Leolustig Zwischenantwort
Hallo Leolustig,
ich will auf deine Frage zum Langzeitstillen eingehen. Die wirkliche Ursache ist zu sehen in einer starken Mutter Kind Bindung das bis zum Vorschulalter gestillt wurden ist. Das Thema Langzeitstillen ist ein Randthema wo es mehre wissenschaftliche Auffassung gibt über die Ursachen. Besonders kritisch äußern sich Experten allerdings, wenn es um das Alter der Kinder bei Sears Erziehungskonzept geht. Solange nämlich von Säuglingen die Rede ist, scheinen viele der Ideen nachvollziehbar und gesellschaftskonform zu sein. Zum Aufreger wird die "Bindungsorientierte Pädagogik" erst, wenn die umsorgten Kleinen dem Babyalter entwachsen sind.
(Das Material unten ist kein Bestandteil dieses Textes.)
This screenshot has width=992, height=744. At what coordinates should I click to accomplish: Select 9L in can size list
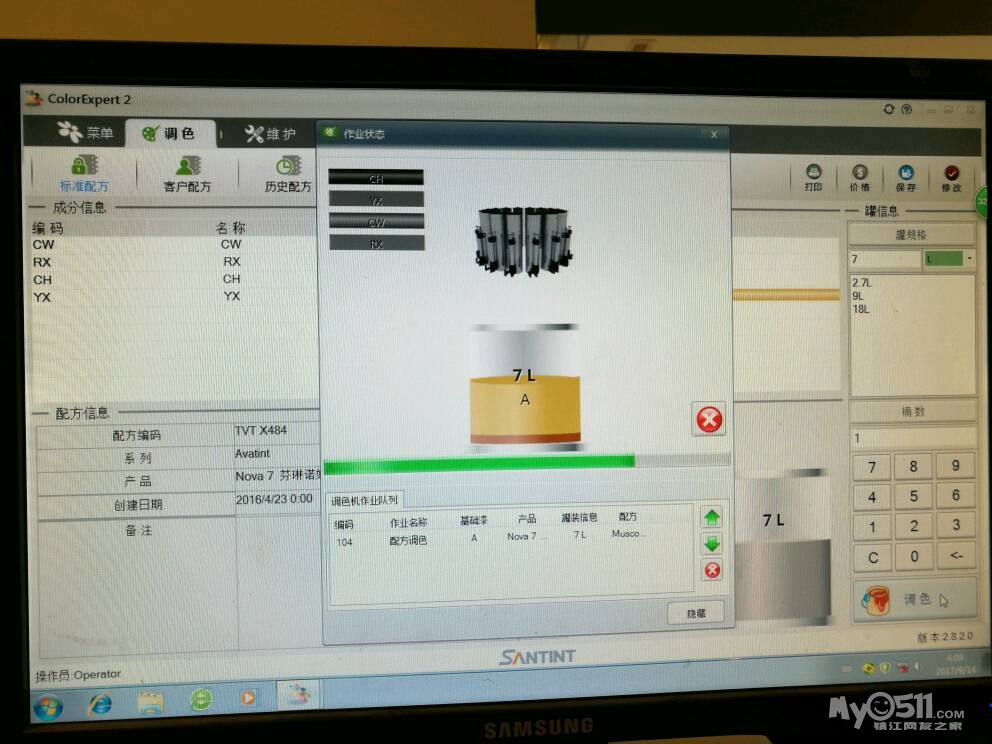(x=859, y=296)
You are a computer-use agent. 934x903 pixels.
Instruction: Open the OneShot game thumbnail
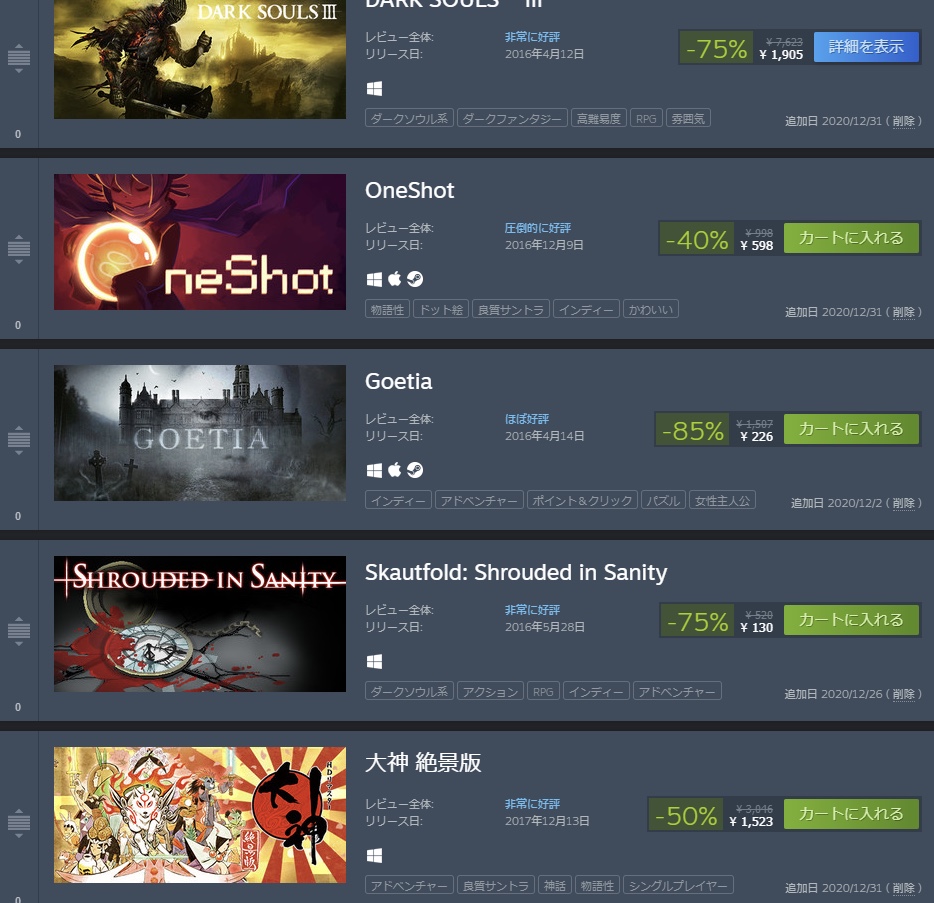(x=200, y=242)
Für viele Wissenschaftler ist dann das Vermeiden von Weinen, das Schlafen im Elternbett und das lange Stillen eine extreme Form des Umsorgens und steht ihrer Ansicht nach im krassen Widerspruch zu entwicklungspsychologischen Erkenntnissen. Dadurch, dass Kinder in künstlicher Abhängigkeit gehalten werden, würden ihre Autonomiebestrebungen unterdrückt und sie wären gezwungen über zu lange Zeit "Kleinkind" zu bleiben, so die Begründung.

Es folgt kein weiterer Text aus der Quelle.